The shooting made a small splash in the Daily News, was a roundup item in the Inquirer and then vanished. Who cares?

Mary cared, but didn't understand much about the press and even less about the justice system.

"I didn't understand anything about murder until I became the mother of a victim," Mary tells me. We are sitting in the freshly painted front room of her house, the house she will pass on to her surviving son, Theodore, and her three grandchildren.

Mary is plump, with gray-brown hair framing her face the way a valance sets off a window. She will have an unhappy 60th birthday on Sunday.

A "military brat," Mary was born in Maryland, lived in Florida and in El Paso, Texas, before going to a Masonic boarding school in Fort Worth with her siblings through her teenage years.

In 1972, at 18, she moved to Philadelphia to join her mother, a native of Germantown, who had divorced Mary's father.

Working as a nursing assistant, Mary lived in the YWCA on Chestnut Street, where she met Theodore Nicholas, who was dating a girl on the same floor.

"We fell in lust," married quickly and repented at leisure. "The marriage lasted 10 years and 11 days," Mary says, the happy residue being her two sons, reduced to one by Philadelphia's insane murder rate.

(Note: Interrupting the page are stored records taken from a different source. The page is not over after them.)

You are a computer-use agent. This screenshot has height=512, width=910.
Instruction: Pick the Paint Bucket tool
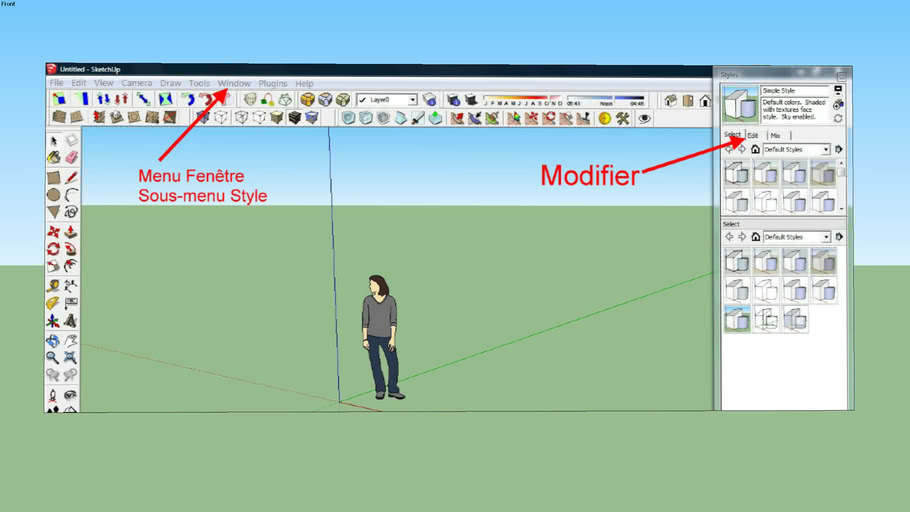54,158
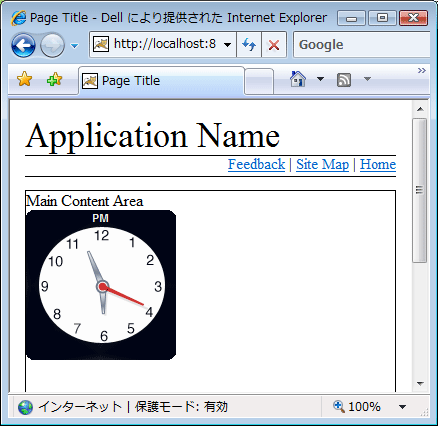
Task: Click the Home hyperlink in page
Action: pos(378,164)

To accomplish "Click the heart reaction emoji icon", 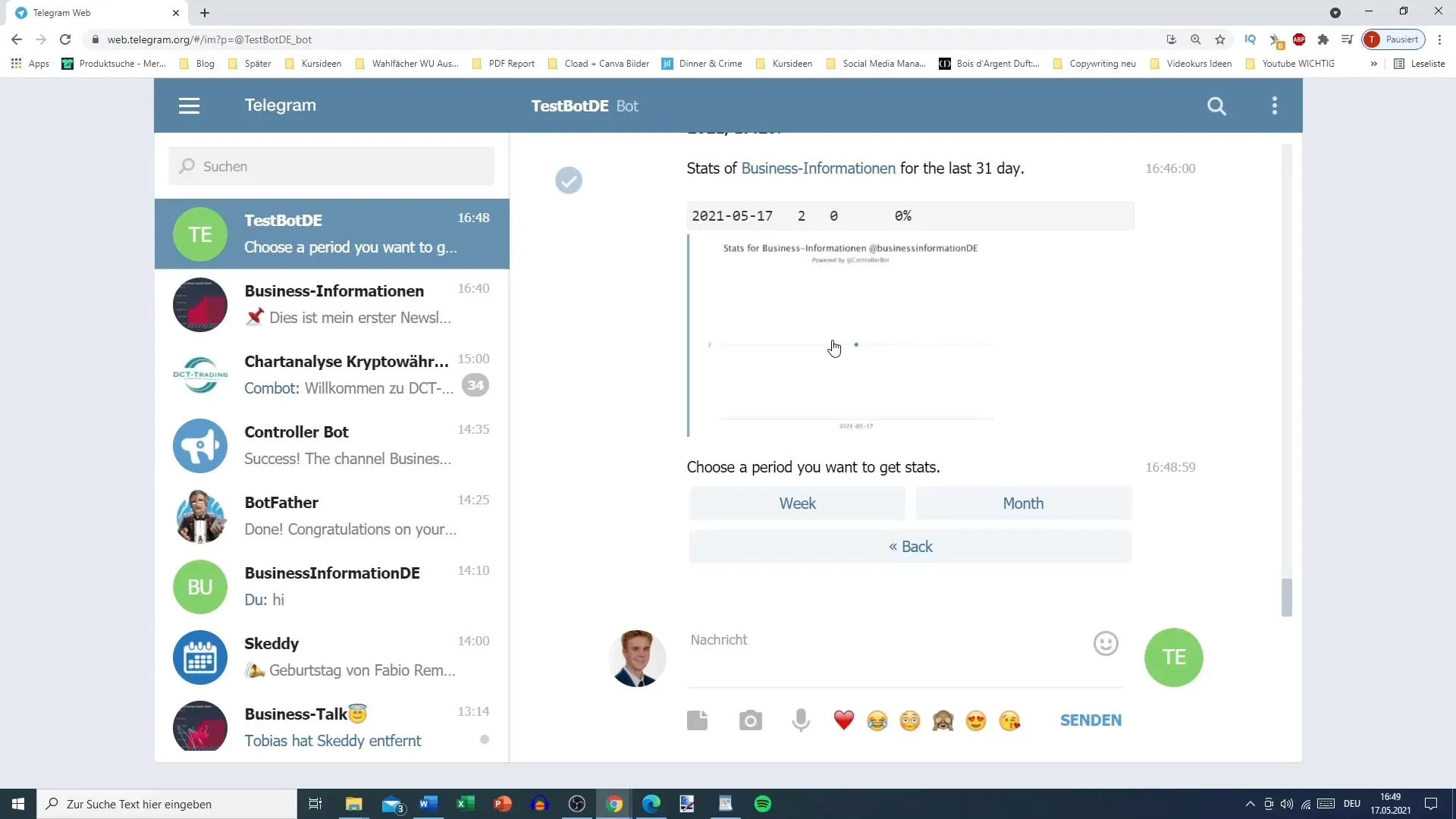I will (x=844, y=720).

Mary and I spoke after publication of my column on the petition for a special prosecutor in the Ferguson, Mo., police shooting. She said she was anxious to sign, and eventually told me a lot more: About her dead son, racist father and a brother who is a retired Texas cop. She had a lot to say.

Mary thinks the Ferguson officer overreacted but knows we are still missing facts. She wants a special prosecutor, "to remove any appearance of conflict of interest." As a mother, she feels that Michael Brown, the unarmed victim, deserves that.

Mary's lived in her predominantly African-American neighborhood for four decades. Her sons, she says, looked Spanish and her husband looked Indian, but all three were hassled by cops. So was Mary, who is white.

"Some were called the N-word by police right in their own neighborhood," her husband was stopped "in innocuous situations" and she "was pulled over for being white in a black neighborhood," more than once.

Erik got stopped constantly because he drove her van, not something any young man would want to be seen in, Mary says.

"Erik said, 'Dag, if I ever get a good job, I'll be late all the time.' "

She smiles at the memory.

Cops eventually made an arrest and the jury hung after a seven-week trial. "They never covered this point on 'Law & Order,' " Mary says with a small laugh.

The shooter was convicted in a second trial and got life.

The trials barely made the papers, maybe because it was black-on-black murder, maybe because there is too much of it to cover.

At least Mary had closure, right?

"Closure is a myth," Mary says. "You'd think after all these years it wouldn't hurt."

The mother of "Murder Victim No. 99 in 2002" says it does.